Home > Javascript, performance > A Better Javascript Memoizer

A Better Javascript Memoizer

May 1st, 2009

Last month, I had the pleasure of meeting tons of excellent and intelligent front-end engineers at JSConf 2009 — the conference for Javascript in Washington DC. If you are a front-end engineer — or even if you write programs in Javascript for back ends, mobile devices, or desktops — you absolutely have to go to JSConf 2010. It’s apparent that Javascript is quickly becoming one of the hottest languages for all environments and applications, and JSConf is the first (and only) conference that deals with Javascript exclusively.

JSConf 2009

Track A presentations from JSConf 2009

One of the Track A speakers was Stoyan Stefanov, a really smart guy from Yahoo. His presentation was about high-performance web apps, but on one slide in particular, I was struck by his implementation of memoization (slide 79 of 87) because he used the function instance to cache the results of the function itself.

If you’re not familiar with memoization, here’s a great overview:

In computing, memoization is an optimization technique used primarily to speed up computer programs by having function calls avoid repeating the calculation of results for previously-processed inputs.

Memoization (Wikipeida)

In other words, it’s a way to cache the results of function calls so that repeated expensive computations or lengthy lookups can be avoided.

Here’s Stoyan’s example:

function myFunc(param){
    if (!myFunc.cache) {
        myFunc.cache = {};
    }
    if (!myFunc.cache[param]) {
        var result = {}; // ...
        myFunc.cache[param] = result;
    }
    return myFunc.cache[param];
}

(Use your imagination to fill in some complex or lengthy task in place of the line with the “…”!)

Again, what struck me was his use of the function instance to cache the results. In Javascript, functions are first-class objects and can be assigned properties just like any other object. But should we do this? It certainly seems like this could cause intractable problems if used widely. Imagine if everybody started decorating functions and methods with properties? (Actually, debuggers such as Drosera and Firebug now use properties on function instances to help identify them in logs and traces. It seems to me we should try not to invade on that space!)

So, of course, I set out to answer the question, “Do we really need to use the function instance to hold the result cache?”

The answer is “No”. It’s really quite easy to avoid, too.

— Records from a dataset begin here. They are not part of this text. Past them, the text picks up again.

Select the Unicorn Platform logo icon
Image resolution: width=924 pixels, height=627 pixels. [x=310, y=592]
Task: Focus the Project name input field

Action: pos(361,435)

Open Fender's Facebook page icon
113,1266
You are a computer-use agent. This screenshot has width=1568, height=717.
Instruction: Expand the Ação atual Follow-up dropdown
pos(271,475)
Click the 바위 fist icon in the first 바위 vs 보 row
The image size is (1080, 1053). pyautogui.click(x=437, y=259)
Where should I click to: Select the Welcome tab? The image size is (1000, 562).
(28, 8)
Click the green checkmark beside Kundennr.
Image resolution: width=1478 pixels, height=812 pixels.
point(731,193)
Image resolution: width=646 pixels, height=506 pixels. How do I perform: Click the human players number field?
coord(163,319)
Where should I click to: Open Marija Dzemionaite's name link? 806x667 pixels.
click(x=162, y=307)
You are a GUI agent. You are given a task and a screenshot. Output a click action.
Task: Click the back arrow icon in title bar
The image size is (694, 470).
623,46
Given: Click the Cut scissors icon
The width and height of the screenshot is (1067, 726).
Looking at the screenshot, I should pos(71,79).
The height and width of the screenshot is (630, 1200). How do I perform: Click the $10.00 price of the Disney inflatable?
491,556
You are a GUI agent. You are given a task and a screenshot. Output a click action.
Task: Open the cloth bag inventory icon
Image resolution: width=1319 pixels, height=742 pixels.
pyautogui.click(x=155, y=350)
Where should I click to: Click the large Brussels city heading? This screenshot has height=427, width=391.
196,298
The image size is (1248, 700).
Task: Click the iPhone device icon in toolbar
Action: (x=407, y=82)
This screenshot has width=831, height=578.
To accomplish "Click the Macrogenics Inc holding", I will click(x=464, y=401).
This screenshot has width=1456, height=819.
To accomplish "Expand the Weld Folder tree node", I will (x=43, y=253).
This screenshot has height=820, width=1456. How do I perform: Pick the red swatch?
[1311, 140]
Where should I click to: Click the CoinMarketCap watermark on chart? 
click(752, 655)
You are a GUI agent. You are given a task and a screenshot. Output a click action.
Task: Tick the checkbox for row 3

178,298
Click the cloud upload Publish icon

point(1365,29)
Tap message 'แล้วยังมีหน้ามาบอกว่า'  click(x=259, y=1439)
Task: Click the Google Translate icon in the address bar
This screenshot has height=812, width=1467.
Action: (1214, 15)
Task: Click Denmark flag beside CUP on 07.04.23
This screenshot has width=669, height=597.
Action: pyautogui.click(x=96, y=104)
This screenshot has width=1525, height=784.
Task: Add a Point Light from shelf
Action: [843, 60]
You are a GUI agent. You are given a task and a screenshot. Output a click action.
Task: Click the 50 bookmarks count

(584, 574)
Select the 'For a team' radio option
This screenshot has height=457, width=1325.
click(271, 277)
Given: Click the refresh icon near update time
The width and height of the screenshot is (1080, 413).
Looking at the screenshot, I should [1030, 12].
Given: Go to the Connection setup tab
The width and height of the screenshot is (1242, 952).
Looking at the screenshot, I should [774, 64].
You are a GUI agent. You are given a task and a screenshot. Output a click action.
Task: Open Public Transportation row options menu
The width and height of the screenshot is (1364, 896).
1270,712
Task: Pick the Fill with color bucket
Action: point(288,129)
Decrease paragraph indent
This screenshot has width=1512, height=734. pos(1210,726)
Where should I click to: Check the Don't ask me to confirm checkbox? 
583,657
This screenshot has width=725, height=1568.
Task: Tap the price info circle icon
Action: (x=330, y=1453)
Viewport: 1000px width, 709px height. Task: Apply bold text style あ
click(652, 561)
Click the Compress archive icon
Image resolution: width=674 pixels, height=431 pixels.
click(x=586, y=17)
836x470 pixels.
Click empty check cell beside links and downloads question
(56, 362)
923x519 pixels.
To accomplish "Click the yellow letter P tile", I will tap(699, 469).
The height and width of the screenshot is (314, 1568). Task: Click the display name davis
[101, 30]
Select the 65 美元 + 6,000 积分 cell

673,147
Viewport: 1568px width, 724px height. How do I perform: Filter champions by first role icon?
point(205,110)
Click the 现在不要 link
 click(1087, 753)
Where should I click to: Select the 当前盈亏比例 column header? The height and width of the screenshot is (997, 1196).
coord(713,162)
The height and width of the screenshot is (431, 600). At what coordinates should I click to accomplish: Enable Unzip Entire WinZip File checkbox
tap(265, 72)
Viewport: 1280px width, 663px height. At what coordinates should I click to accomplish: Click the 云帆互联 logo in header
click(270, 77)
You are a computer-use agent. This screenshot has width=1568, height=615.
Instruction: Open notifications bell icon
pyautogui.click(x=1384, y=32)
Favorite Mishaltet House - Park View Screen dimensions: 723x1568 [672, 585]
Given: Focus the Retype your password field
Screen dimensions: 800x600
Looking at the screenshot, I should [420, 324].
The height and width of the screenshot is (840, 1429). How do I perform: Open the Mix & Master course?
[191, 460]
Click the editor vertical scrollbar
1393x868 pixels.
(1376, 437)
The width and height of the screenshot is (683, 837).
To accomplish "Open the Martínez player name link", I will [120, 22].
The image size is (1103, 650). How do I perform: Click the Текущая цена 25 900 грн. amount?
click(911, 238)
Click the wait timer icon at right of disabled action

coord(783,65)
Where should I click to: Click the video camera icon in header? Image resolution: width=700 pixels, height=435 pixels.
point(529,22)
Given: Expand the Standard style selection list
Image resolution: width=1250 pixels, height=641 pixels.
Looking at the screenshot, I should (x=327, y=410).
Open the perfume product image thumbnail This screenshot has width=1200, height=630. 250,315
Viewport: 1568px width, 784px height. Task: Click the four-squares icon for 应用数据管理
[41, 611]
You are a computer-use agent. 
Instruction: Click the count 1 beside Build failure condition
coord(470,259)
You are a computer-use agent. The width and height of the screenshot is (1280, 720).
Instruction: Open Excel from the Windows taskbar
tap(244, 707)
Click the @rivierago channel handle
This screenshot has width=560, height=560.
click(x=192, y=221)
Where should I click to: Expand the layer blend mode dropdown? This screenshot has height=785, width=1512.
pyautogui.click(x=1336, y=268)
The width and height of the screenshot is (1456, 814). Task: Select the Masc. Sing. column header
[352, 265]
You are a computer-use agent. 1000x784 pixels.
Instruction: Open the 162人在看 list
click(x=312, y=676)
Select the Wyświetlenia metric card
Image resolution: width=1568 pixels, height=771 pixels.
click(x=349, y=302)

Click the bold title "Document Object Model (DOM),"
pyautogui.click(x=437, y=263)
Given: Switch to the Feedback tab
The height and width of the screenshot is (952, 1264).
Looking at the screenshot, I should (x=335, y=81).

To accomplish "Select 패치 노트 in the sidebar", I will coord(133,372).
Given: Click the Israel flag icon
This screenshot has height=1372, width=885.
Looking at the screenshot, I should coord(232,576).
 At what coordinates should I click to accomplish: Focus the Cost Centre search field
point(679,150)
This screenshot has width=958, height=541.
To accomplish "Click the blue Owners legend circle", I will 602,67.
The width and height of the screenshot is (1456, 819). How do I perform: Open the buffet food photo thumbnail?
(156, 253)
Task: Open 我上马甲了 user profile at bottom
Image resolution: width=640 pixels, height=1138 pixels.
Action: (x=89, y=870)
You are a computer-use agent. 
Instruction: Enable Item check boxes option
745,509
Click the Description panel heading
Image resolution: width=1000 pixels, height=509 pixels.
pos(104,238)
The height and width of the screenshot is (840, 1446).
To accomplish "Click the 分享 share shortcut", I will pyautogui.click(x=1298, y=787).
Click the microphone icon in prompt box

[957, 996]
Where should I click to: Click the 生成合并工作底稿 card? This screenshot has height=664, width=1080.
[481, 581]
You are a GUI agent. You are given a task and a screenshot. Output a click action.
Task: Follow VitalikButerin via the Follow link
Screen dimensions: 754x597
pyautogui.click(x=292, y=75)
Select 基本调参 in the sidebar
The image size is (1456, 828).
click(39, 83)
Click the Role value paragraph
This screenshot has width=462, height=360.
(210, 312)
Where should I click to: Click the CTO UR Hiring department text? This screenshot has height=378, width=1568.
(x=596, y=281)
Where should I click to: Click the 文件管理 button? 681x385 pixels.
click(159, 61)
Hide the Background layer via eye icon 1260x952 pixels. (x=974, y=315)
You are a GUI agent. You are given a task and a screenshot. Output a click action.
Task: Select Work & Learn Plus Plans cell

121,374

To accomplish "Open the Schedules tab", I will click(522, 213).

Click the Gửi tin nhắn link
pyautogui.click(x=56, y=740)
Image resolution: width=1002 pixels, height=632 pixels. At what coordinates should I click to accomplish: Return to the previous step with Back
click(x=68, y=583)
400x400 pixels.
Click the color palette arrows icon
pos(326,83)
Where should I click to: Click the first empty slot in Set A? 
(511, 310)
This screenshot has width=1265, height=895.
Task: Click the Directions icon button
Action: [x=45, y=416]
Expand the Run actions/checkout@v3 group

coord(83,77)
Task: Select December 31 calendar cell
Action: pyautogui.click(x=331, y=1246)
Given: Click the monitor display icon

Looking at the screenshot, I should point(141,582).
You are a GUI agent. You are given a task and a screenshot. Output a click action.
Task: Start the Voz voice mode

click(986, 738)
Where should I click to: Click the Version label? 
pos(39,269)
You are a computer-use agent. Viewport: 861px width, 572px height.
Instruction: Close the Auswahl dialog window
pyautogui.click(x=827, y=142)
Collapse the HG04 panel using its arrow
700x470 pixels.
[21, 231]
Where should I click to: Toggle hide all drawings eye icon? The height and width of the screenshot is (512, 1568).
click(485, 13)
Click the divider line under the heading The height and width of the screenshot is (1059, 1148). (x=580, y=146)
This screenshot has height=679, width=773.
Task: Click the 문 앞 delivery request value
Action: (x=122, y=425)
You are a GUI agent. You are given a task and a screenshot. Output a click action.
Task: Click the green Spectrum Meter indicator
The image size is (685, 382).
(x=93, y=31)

Keep reading if you’re interested in the steps I took to come to a general purpose solution. Otherwise, click here to go straight to it.

A simple example

Here’s the simplest form: a constant-valued function with one parameter.

// constant-valued function. not very interesting
var memoizedFunc0 = (function () {
        var result;
        return function () {
            // in a real-world example this next line would do some
            // complex math instead of just returning a date object
            return result || (result = new Date());
        }
    })();

Notice that we use an auto-execute, anonymous function (the outer function) solely to create a closure around the result variable. Also notice that the variable, memoizedFunc0, is assigned a reference to the inner anonymous function because the outer function executes immediately and returns it. The inner function is the one that gets executed when memoizedFunc0 is called later in our program.

The memoization happens in the inner function’s return statement. We’re using the short-circuit Boolean OR operator (||) to return result if it is assigned. Of course, during the first execution, the second half of the statement runs ((result = new Date())), assigning a value to result.

Admittedly, this is a very boring example. Stoyan’s was much more interesting since the memoized function took a parameter and returned a different result for each possible parameter. So let’s take a look at a multi-valued memoized function:

// multi-valued function with string-serializable param
var memoizedFunc1 = (function () {
    var cache = {};
        return function (param1) {
            return param1 in cache ? cache[param1] : (cache[param1] = new Date(param1));
        }
    })();

This is similar, but we use a native Javascript object to cache function results. As long as the parameter, param1, is primitive* (or is serializable to a unique string), this will work great. Property names must be serialized to strings. Objects that do not have a toString() method to generate a unique string will generally not work. In most situations, though, you’ll have an id or key that you can use, anyway.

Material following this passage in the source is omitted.